Posted: 15th Sep, 2010 By: MarkJ

The
Number Resource Organization (NRO) has released the results from a new European Commission (EC) funded study into global
Internet Protocol v6 ( IPv6 ) readiness and found that just 25% of ISPs now offer the service to consumers. In addition, 10% of polled ISPs have no plans to offer IPv6 to consumers or businesses.
At present IPv4 addresses are assigned to your computer each time you go online (e.g.
85.23.56.198). It is a unique online identifier made up of four number groupings and allows you to communicate with other computers around the world; not unlike a phone number for voice calls.

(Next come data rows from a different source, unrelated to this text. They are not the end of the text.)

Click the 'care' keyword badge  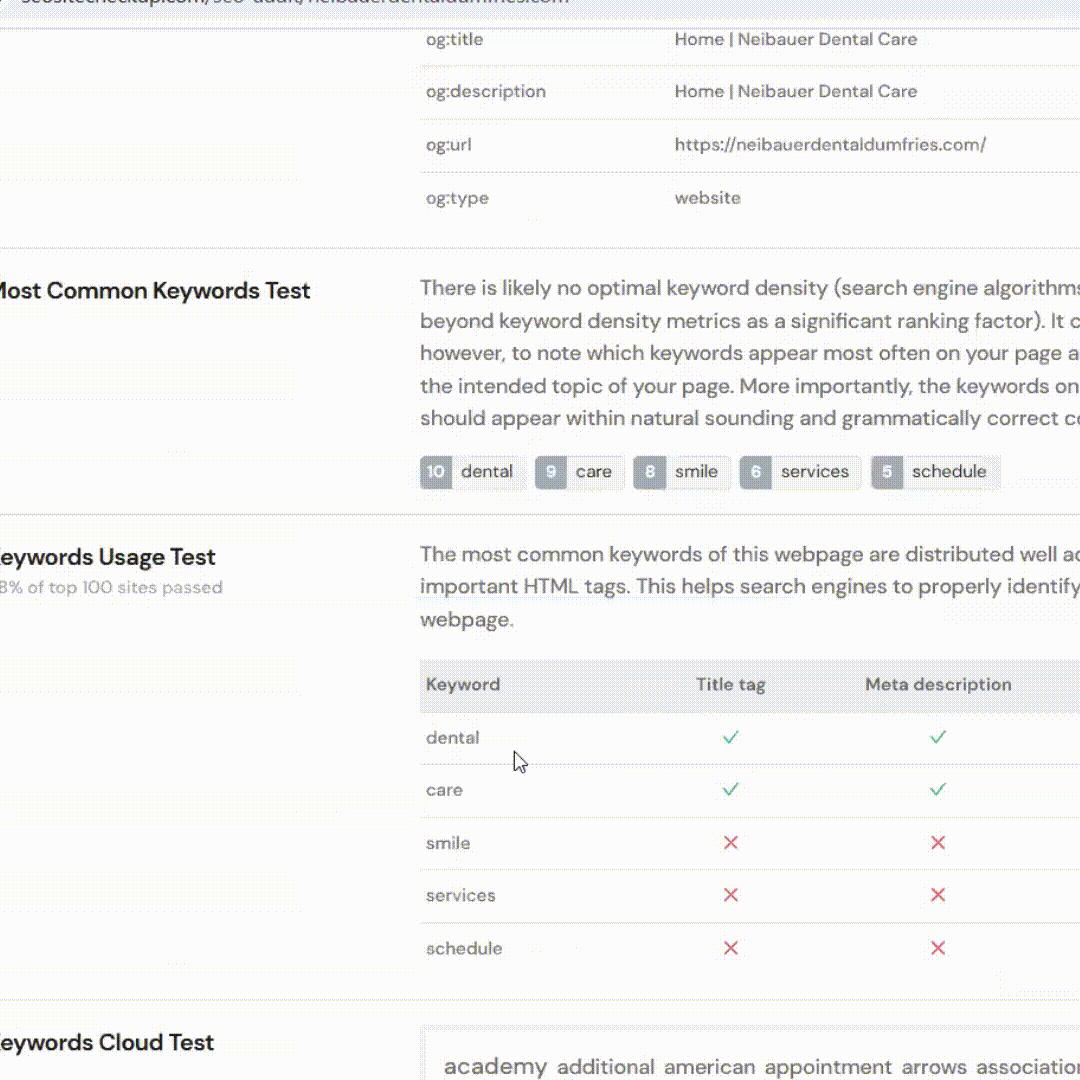coord(579,472)
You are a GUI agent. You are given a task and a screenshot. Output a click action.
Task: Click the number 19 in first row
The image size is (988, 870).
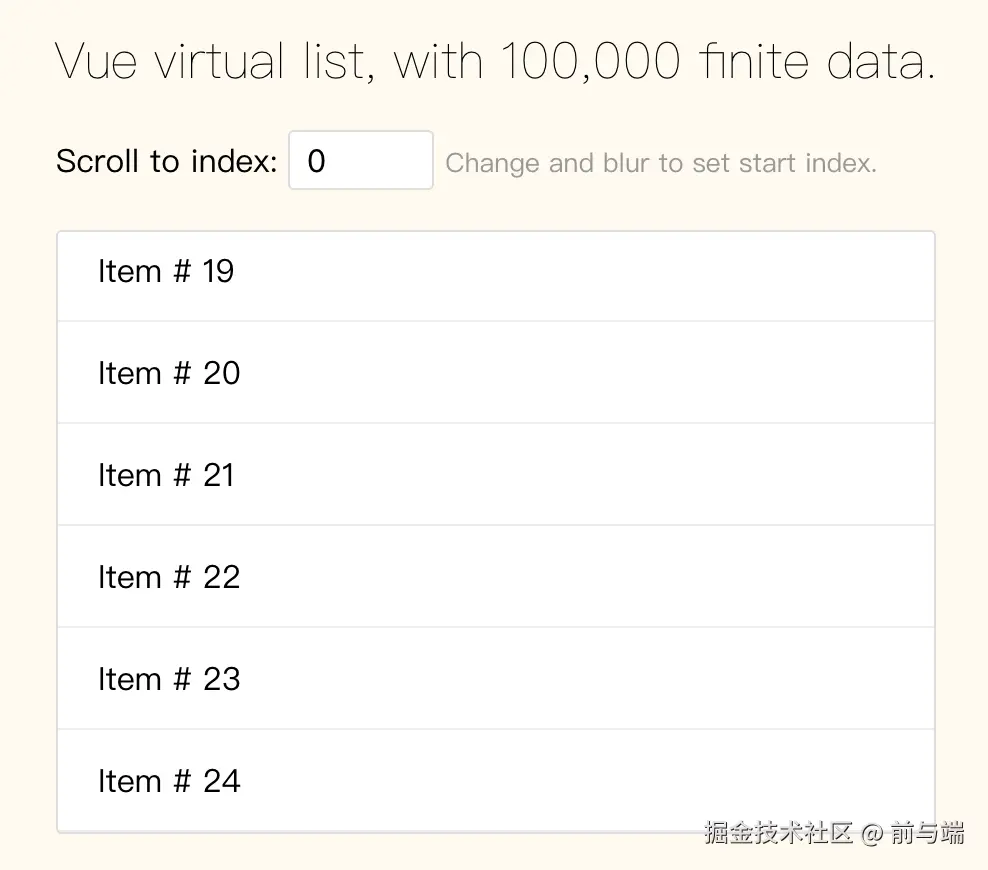[x=218, y=272]
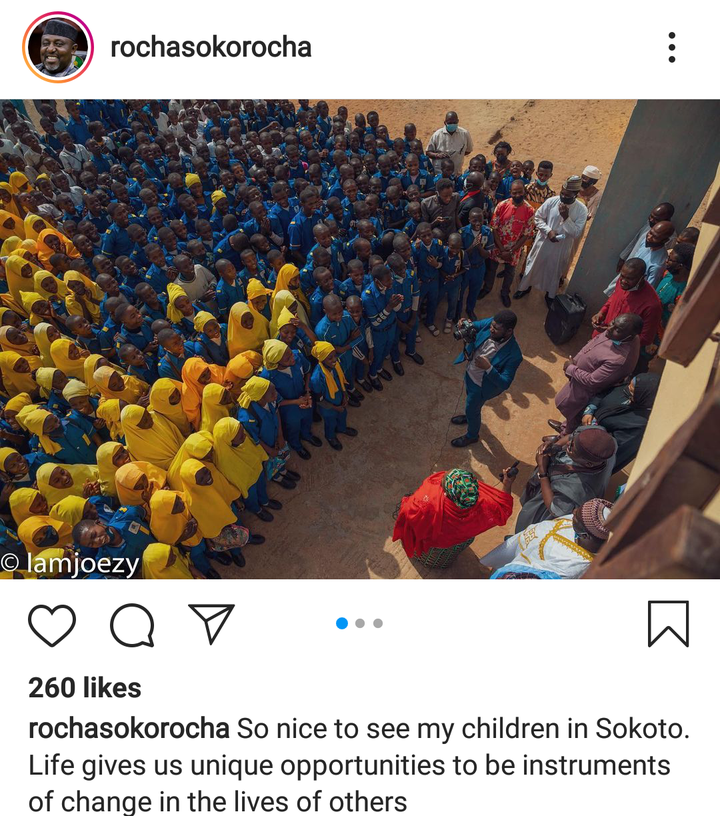Tap the heart icon to like post
720x816 pixels.
coord(52,625)
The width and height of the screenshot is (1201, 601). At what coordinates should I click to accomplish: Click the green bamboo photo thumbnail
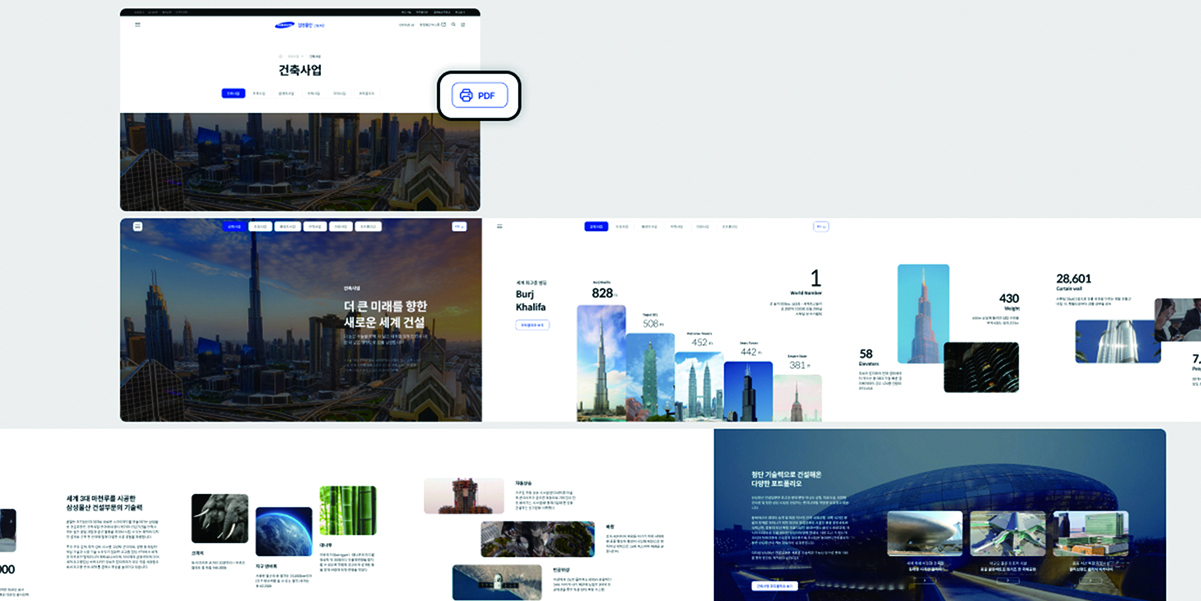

Sadly IPv4 addresses, used since 1984, provide roughly 4.3 billion addresses, of which only around 200 million (less than 6%) remain available; it would be easy to consume that many before the end of 2011. As a result IPv6 was designed, which is not only longer but also more secure by design. They are 128bits long, written in hexadecimal and separated by colons.
Example IPv6 Address
2ffe:1800:3525:3:200:f8ff:fe21:67cf
Luckily it's not all bad news. A whopping 84% of the 1500 organizations, from 140 countries, surveyed said they already had IPv6 addresses or were considering a request for them. However half of respondents sighted cost fears as a major barrier to adoption, although leaving it too late could ironically result in greater costs due to poor preparation.

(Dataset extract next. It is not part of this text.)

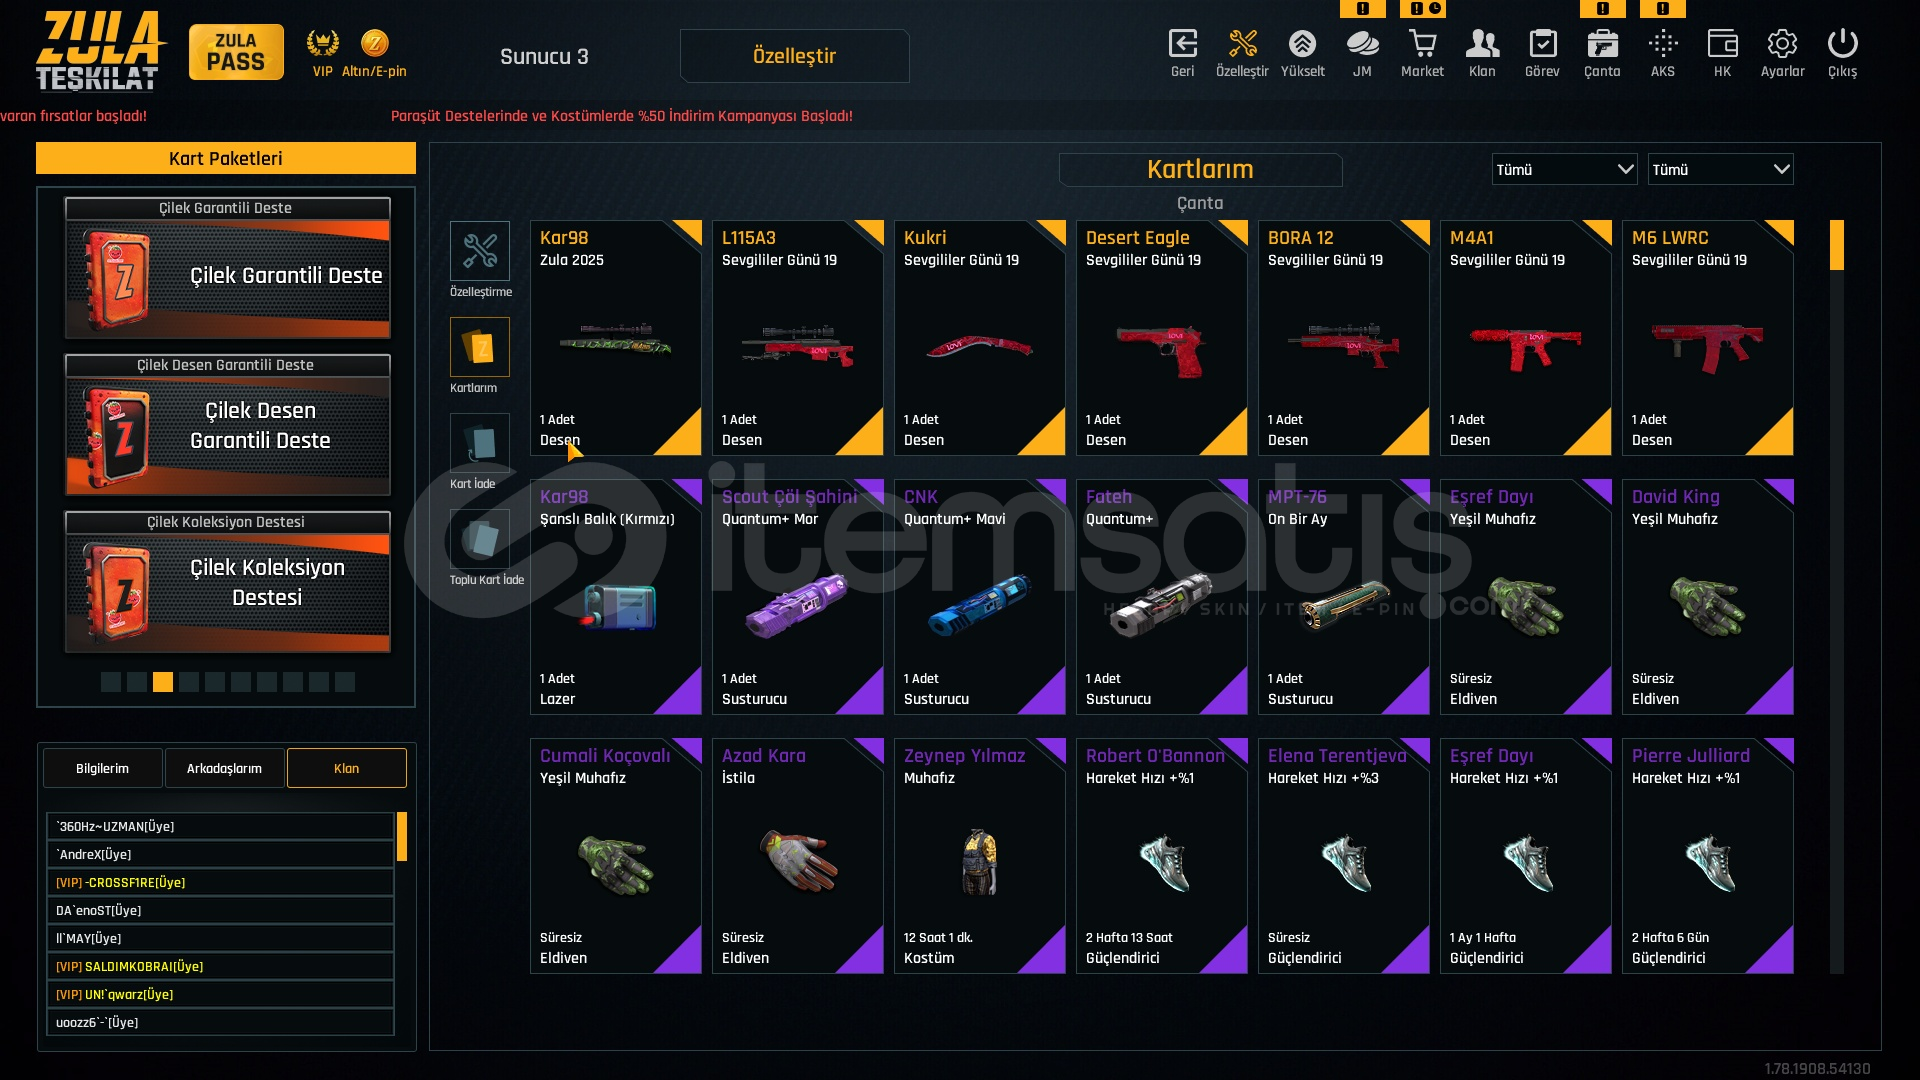Select the last card pack page dot
Viewport: 1920px width, 1080px height.
(x=345, y=682)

NRO Chairman, Axel Pawlik, said:
"It’s great to see that as we move toward complete IPv4 exhaustion, more organizations worldwide are waking up to the need to adopt IPv6 and are sourcing IPv6 addresses from the RIRs.

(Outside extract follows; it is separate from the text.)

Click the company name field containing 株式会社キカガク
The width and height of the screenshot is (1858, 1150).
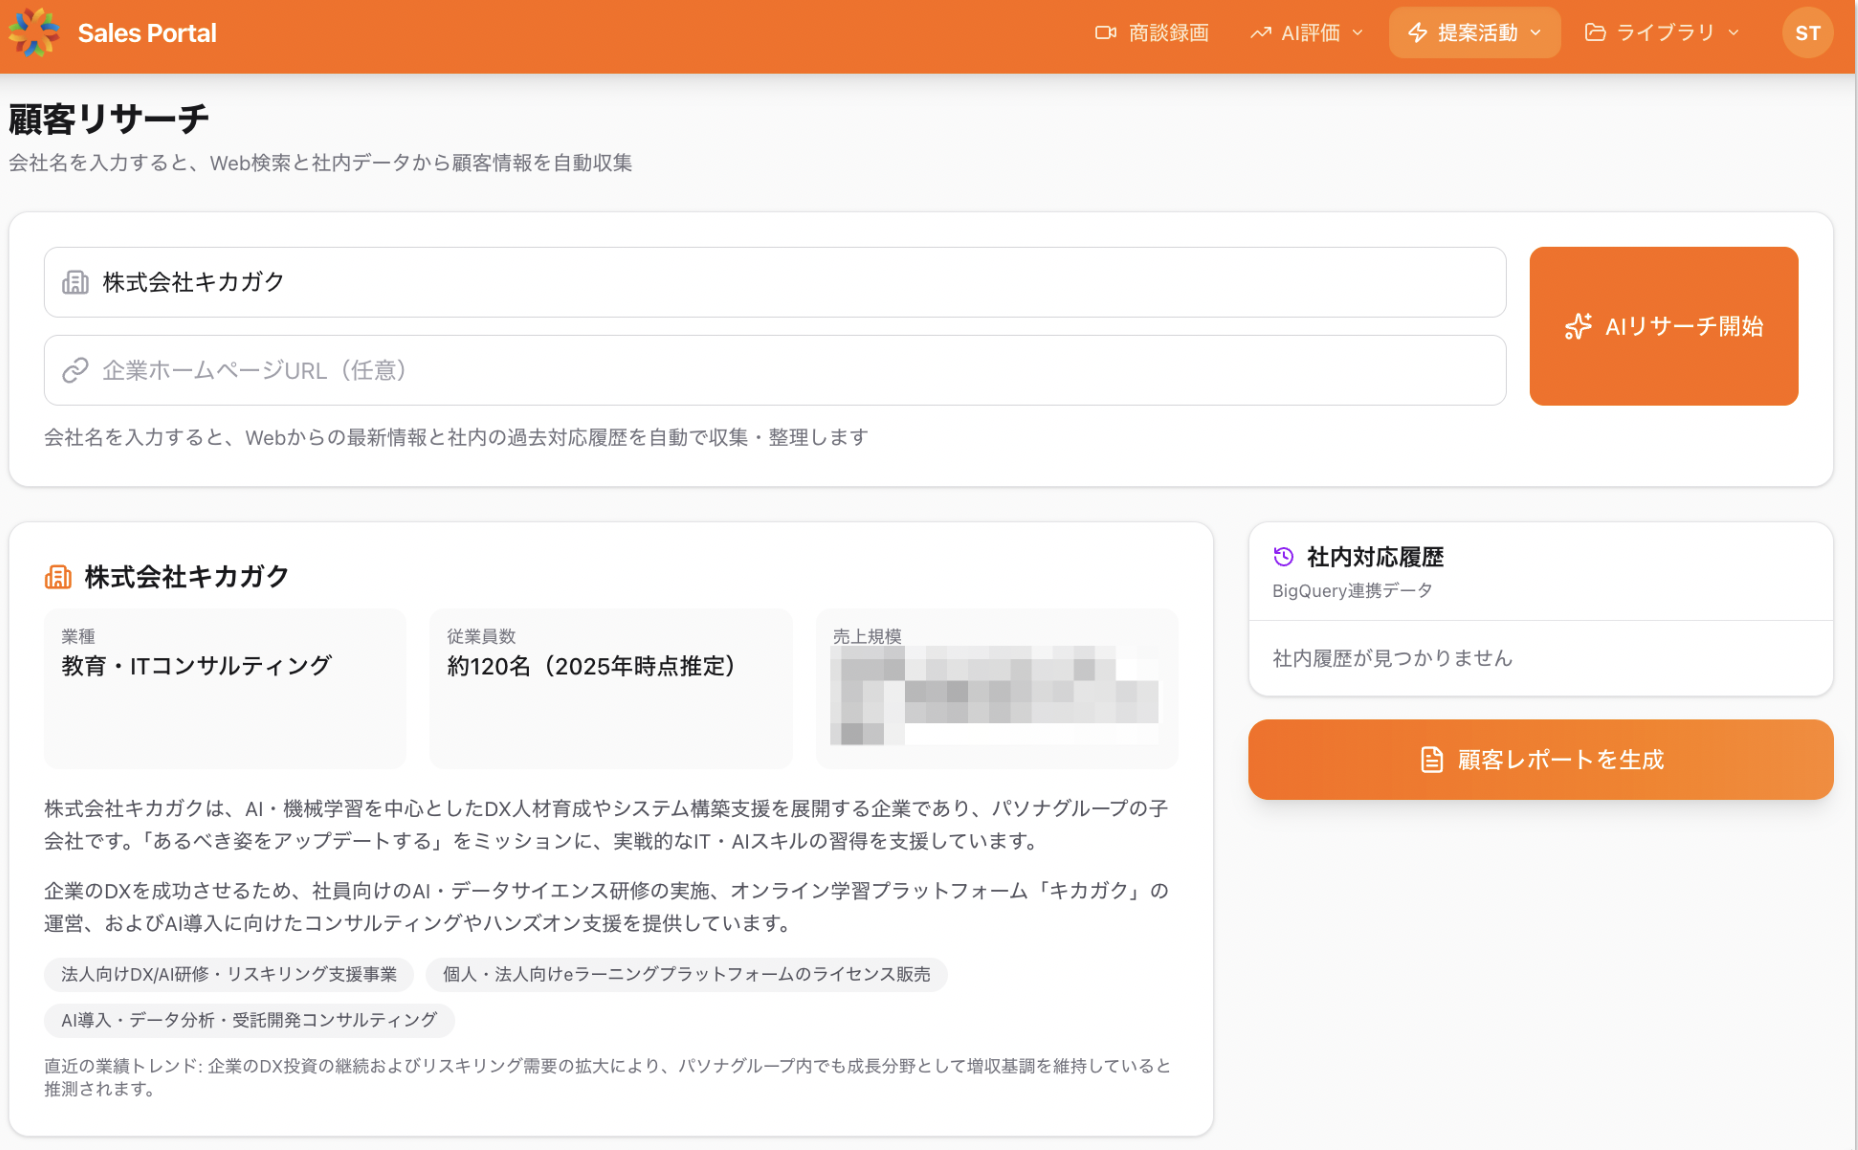coord(790,282)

Yet there is still a distinct lack of Internet traffic over the next addressing protocol, with not enough ISPs offering IPv6 services and 30% of ISPs saying the proportion of this traffic is less than 0.5%. It’s critical that ISPs now take the next step in the global adoption effort by offering IPv6 services to their customers to help boost traffic over IPv6."
However 60% saw the lack of vendor (i.e. broadband router manufacturer) support as a serious barrier to deployment. Indeed many UK consumers are probably still using routers with inadequate or no IPv6 support whatsoever.
The inability to handle native IPv6 addresses could result in IPv4 address sharing, slower performance and potentially even security problems. ISPs do have temporary solutions to stop this becoming a serious issue but all will eventually have to do IPv6 properly.
It's noted that 58% of the organisations surveyed were ISPs and the good news is that 60% already offer, or plan to offer within the next year, IPv6 to consumers; with 70% doing the same for businesses.